** begin RECORDS TO USE **

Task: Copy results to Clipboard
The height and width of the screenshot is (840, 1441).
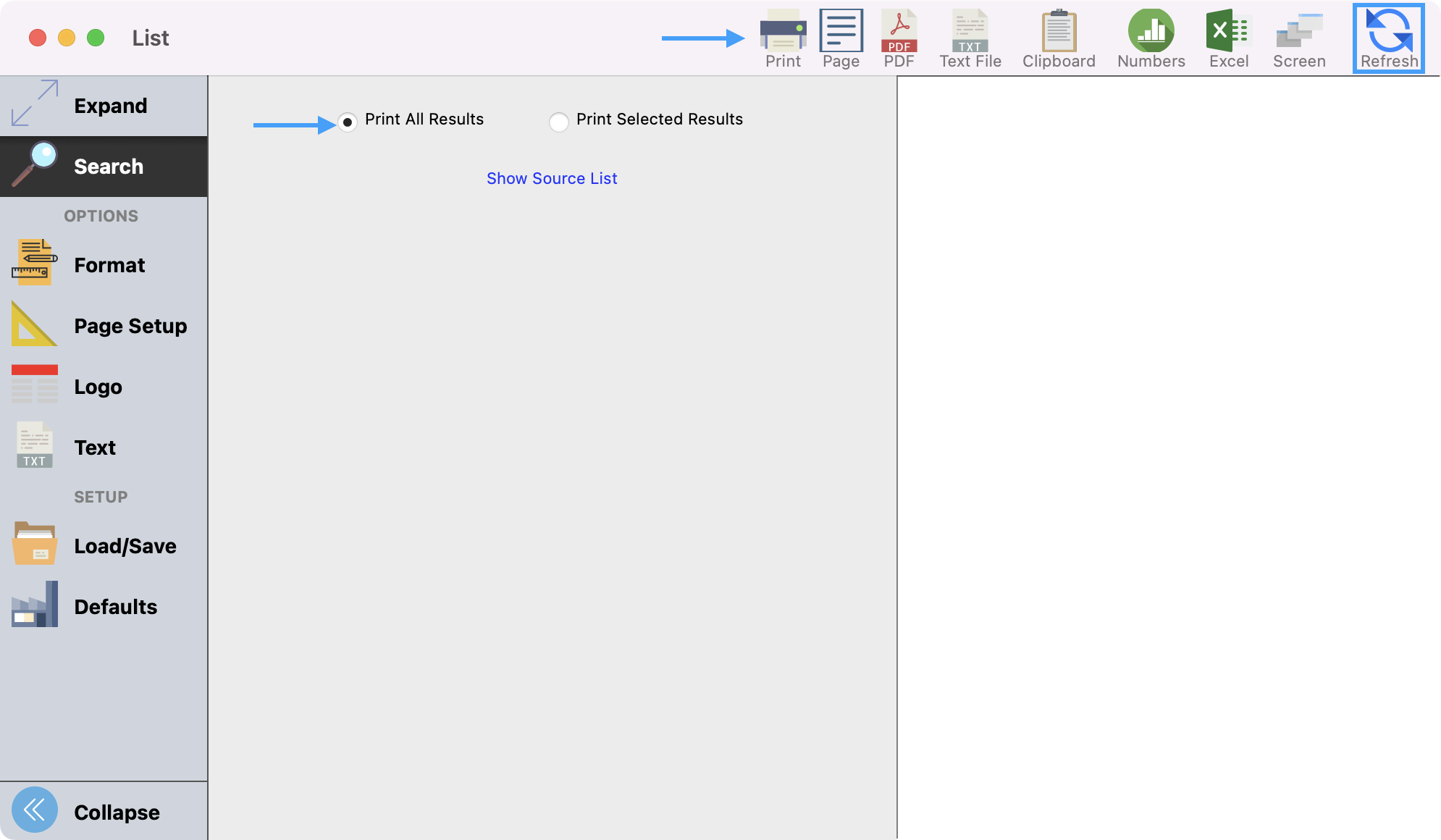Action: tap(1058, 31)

** end RECORDS TO USE **
** begin RECORDS TO USE **

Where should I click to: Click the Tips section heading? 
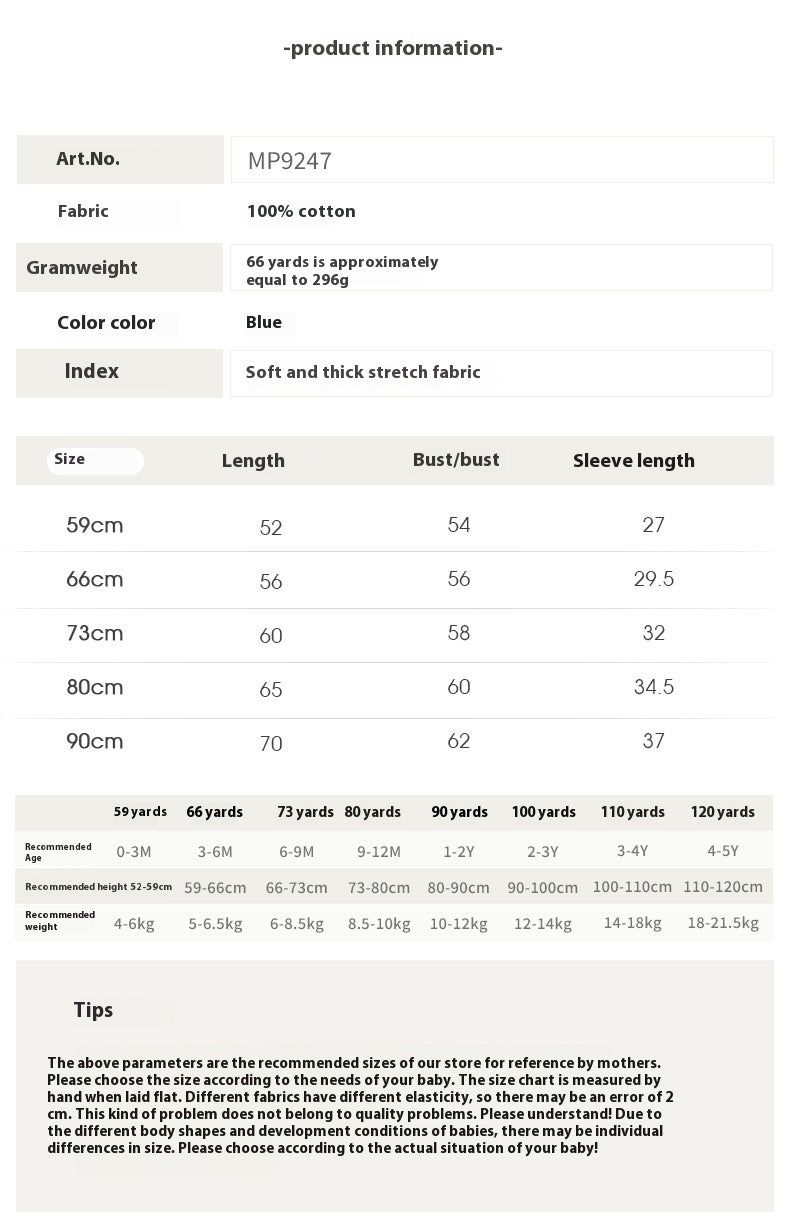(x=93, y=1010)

** end RECORDS TO USE **

SHORT PROBLEM: In the records above, begin at the line that has "Task: Copy results to Clipboard" and stop after the line that has "Action: tap(1058, 31)". Rewrite those lines as a numbered list, skipping blank lines and leaving out the pictures.

FINAL ANSWER:
1. Task: Copy results to Clipboard
2. The height and width of the screenshot is (840, 1441).
3. Action: tap(1058, 31)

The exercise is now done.